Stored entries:

'''

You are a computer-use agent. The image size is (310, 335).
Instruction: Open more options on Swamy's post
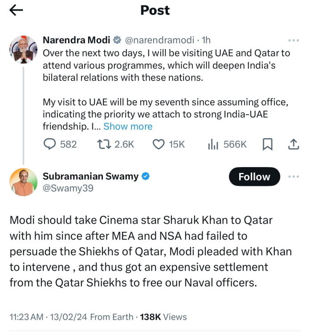click(294, 176)
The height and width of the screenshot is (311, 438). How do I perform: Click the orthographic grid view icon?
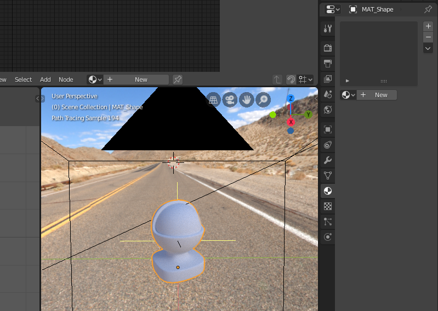point(213,99)
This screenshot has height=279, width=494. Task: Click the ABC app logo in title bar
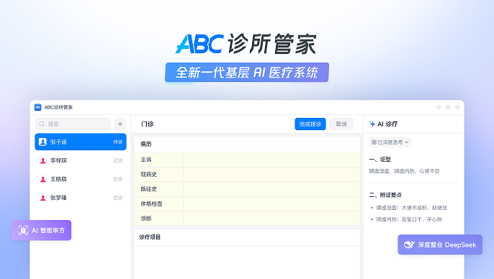(37, 107)
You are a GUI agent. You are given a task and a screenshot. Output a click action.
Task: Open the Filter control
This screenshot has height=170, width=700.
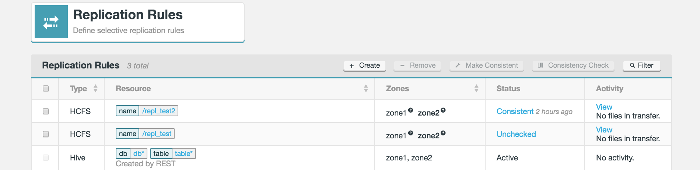coord(641,65)
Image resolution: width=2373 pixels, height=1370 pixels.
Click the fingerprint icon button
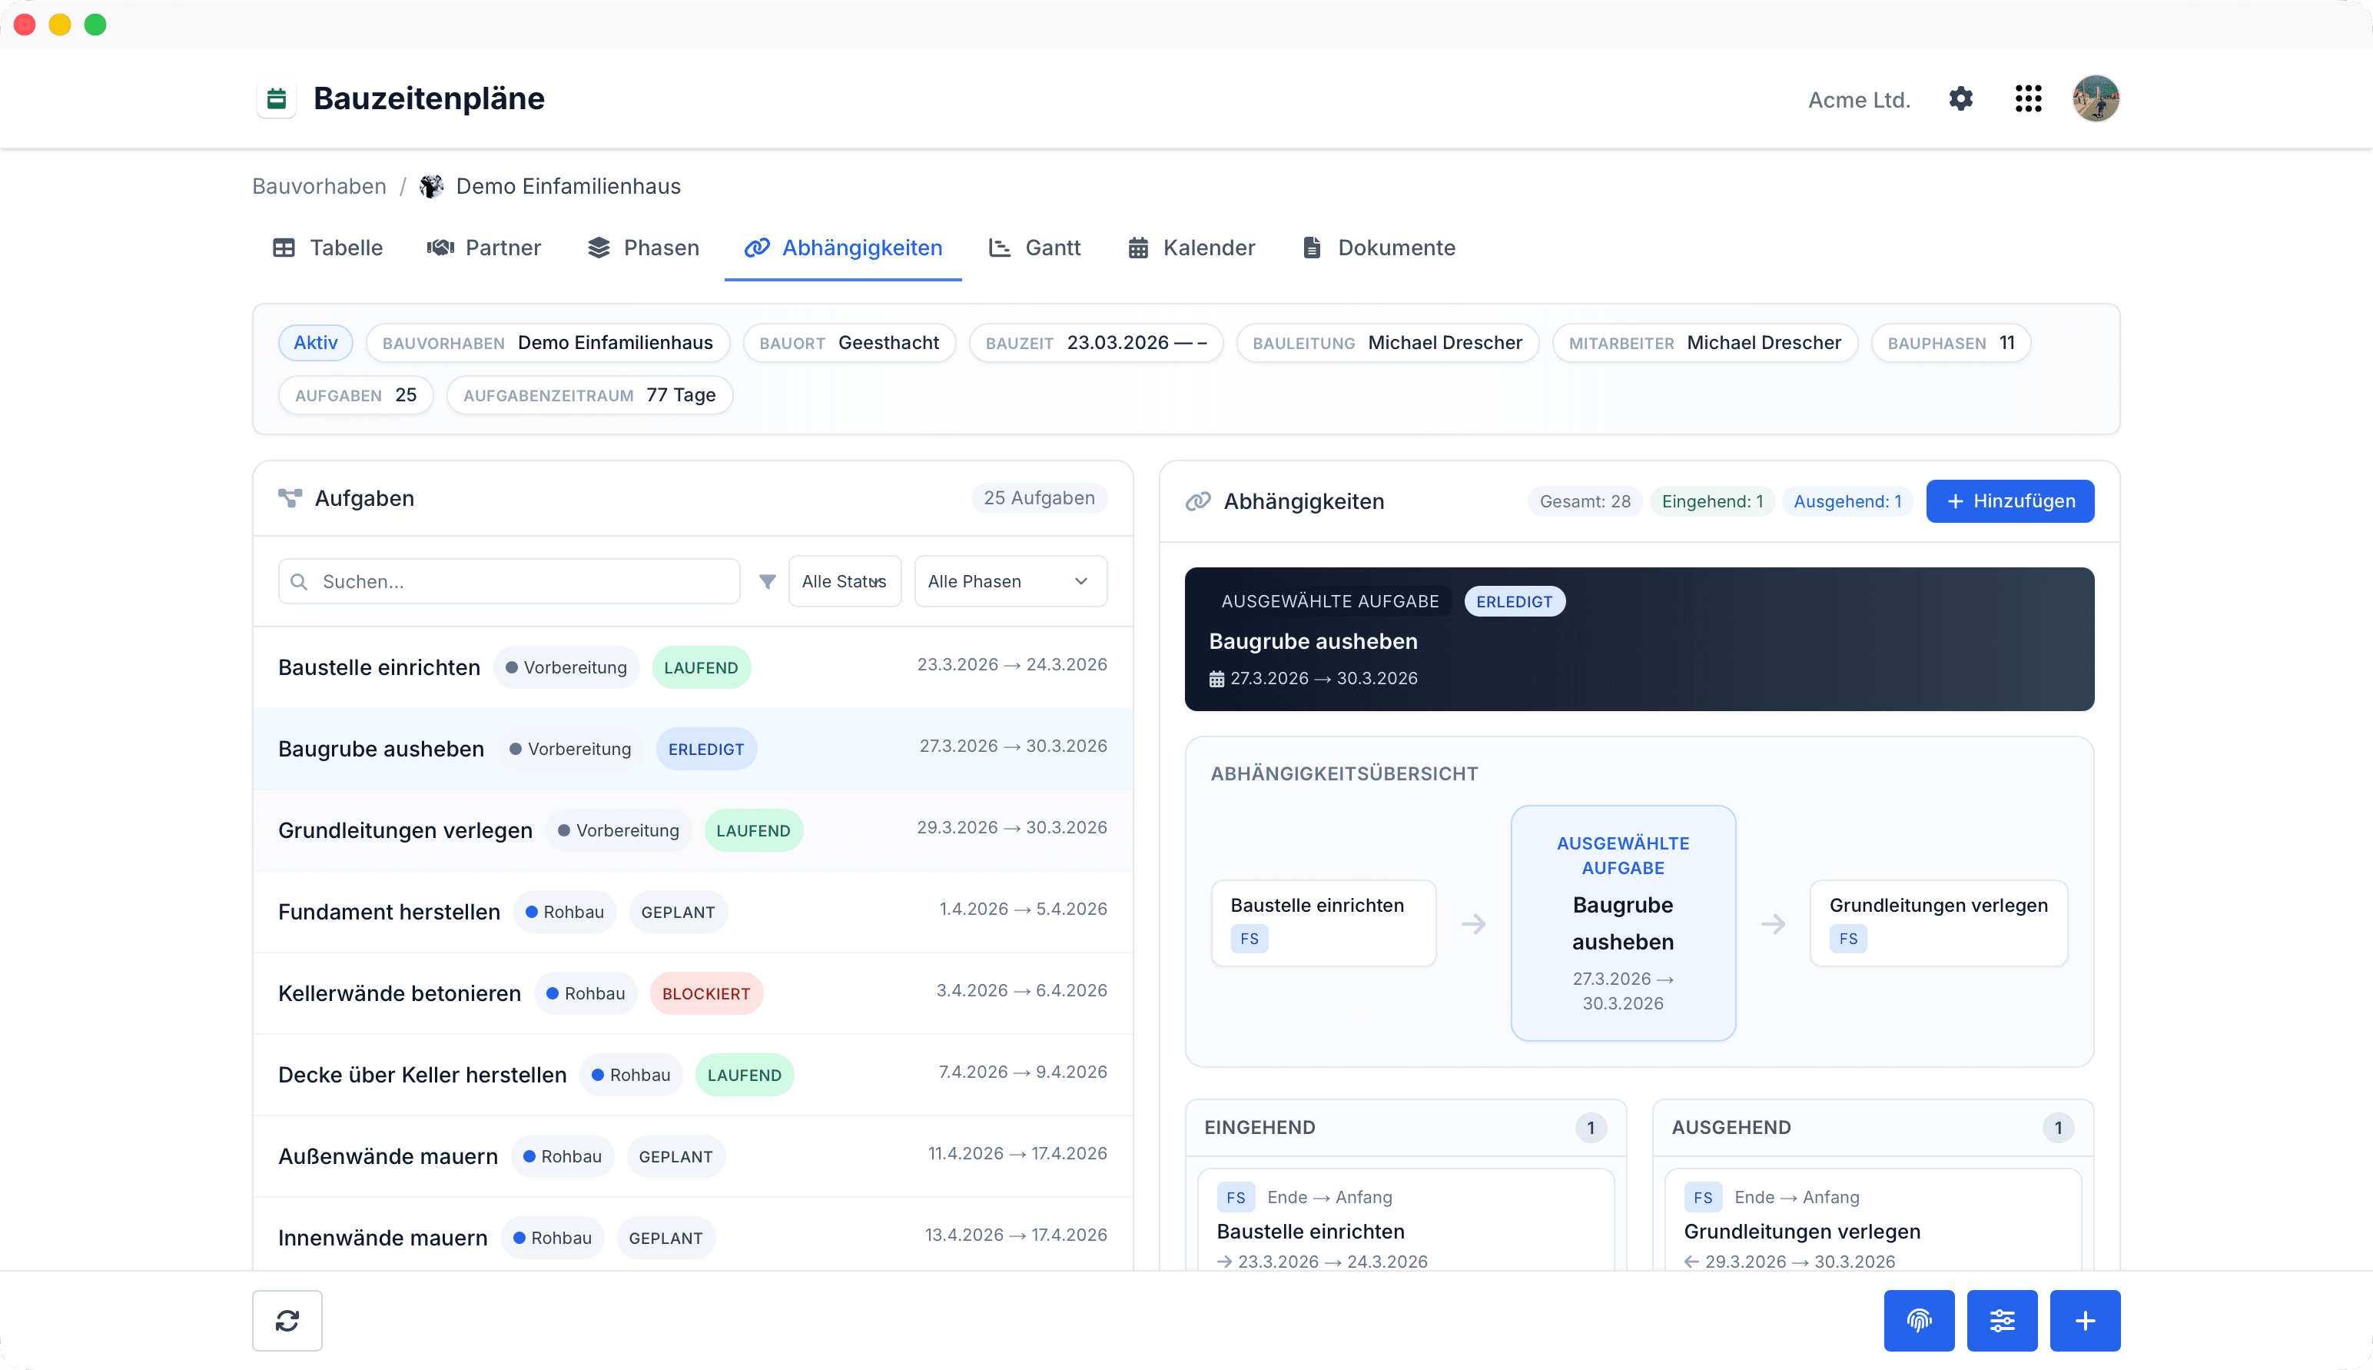point(1919,1320)
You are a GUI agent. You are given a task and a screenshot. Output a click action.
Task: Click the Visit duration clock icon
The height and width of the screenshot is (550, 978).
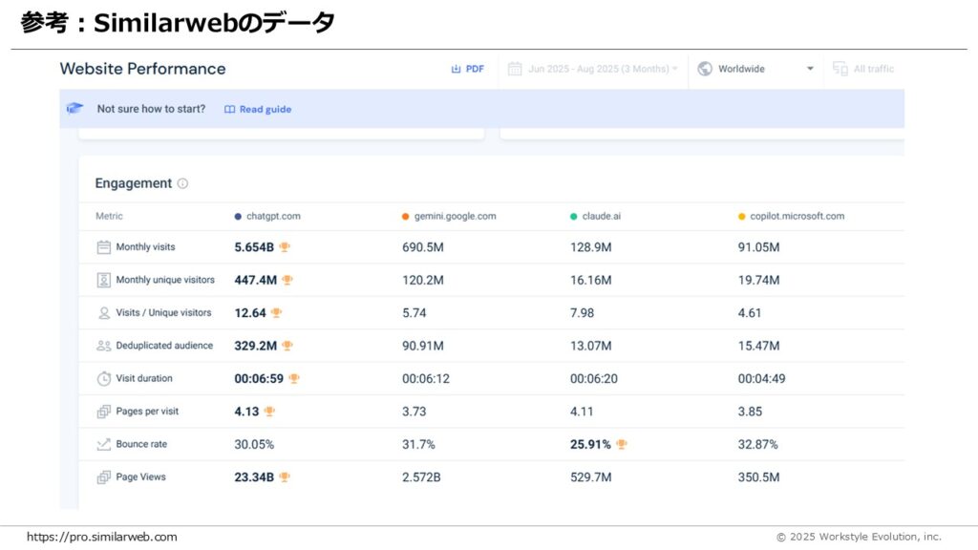pyautogui.click(x=104, y=378)
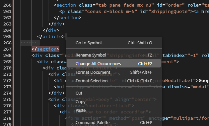Click line number 260 in gutter
The height and width of the screenshot is (126, 209).
click(x=7, y=5)
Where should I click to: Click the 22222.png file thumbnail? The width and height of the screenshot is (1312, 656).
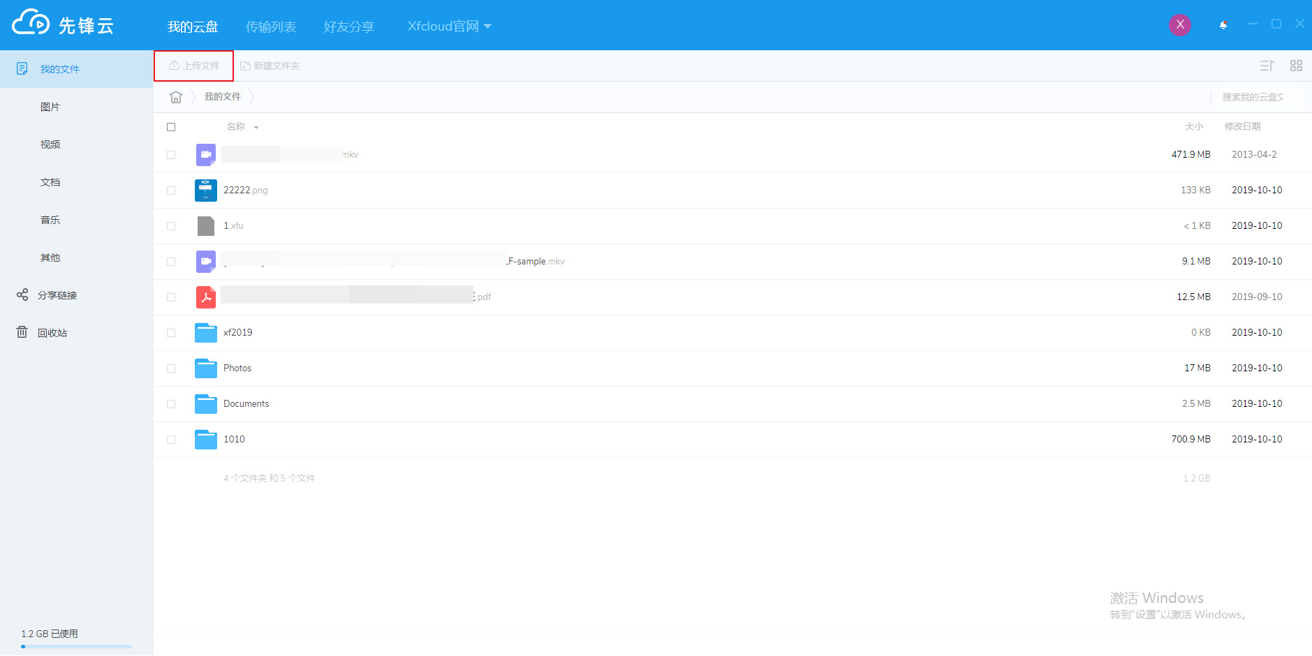(205, 191)
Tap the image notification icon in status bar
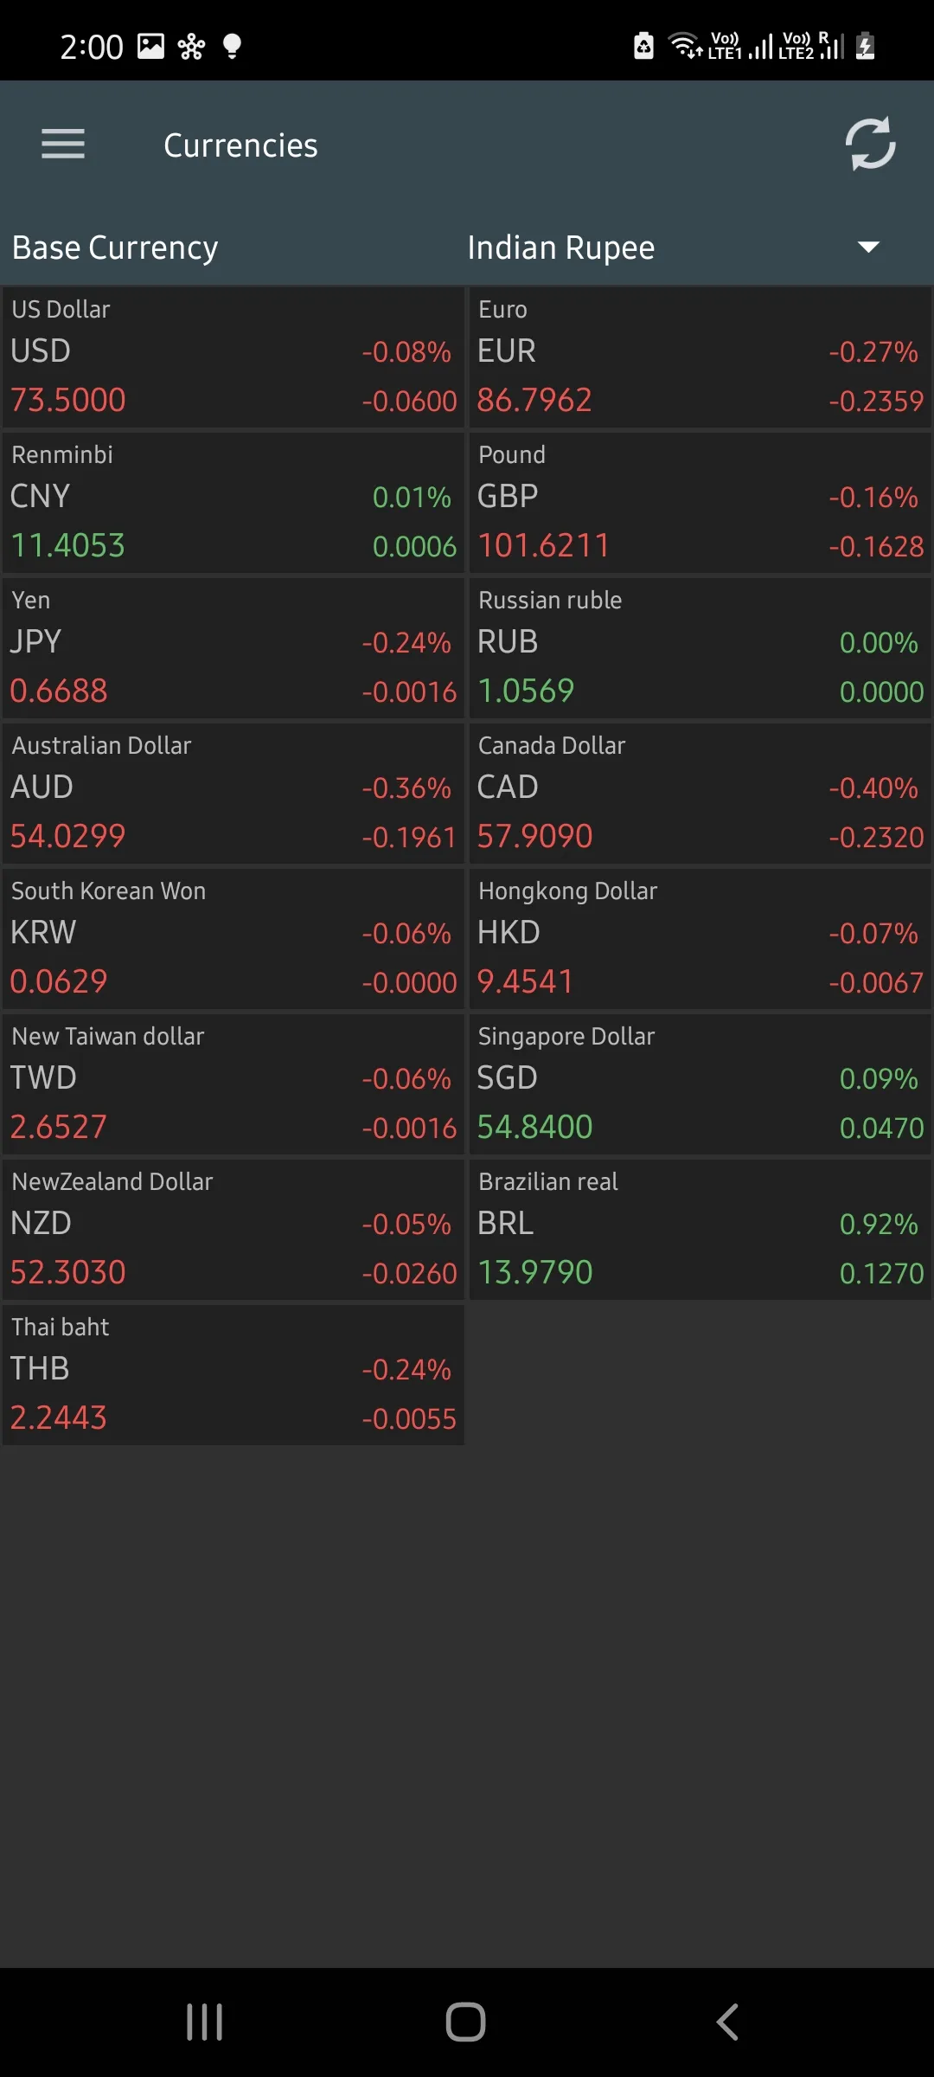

'''

■ THE PROBLEM
Leave out the pictures and return the rest of the records exactly.

■ SOLUTION TO THIS TASK
You are a computer-use agent. The image size is (310, 335).
Instruction: Open more options on Swamy's post
click(294, 176)
The height and width of the screenshot is (311, 438). How do I perform: Click the orthographic grid view icon?
point(213,99)
This screenshot has height=279, width=494. Task: Click the ABC app logo in title bar
(37, 107)
You are a GUI agent. You are given a task and a screenshot. Output a click action.
Task: Open the Filter control
This screenshot has height=170, width=700.
coord(641,65)
Image resolution: width=2373 pixels, height=1370 pixels.
Click the fingerprint icon button
point(1919,1320)
You are a GUI agent. You are given a task and a screenshot. Output a click action.
Task: Click the Visit duration clock icon
The height and width of the screenshot is (550, 978).
pyautogui.click(x=104, y=378)
Click line number 260 in gutter
The height and width of the screenshot is (126, 209).
click(x=7, y=5)
Where should I click to: Click the 22222.png file thumbnail? The width and height of the screenshot is (1312, 656).
(205, 191)
Tap the image notification icon in status bar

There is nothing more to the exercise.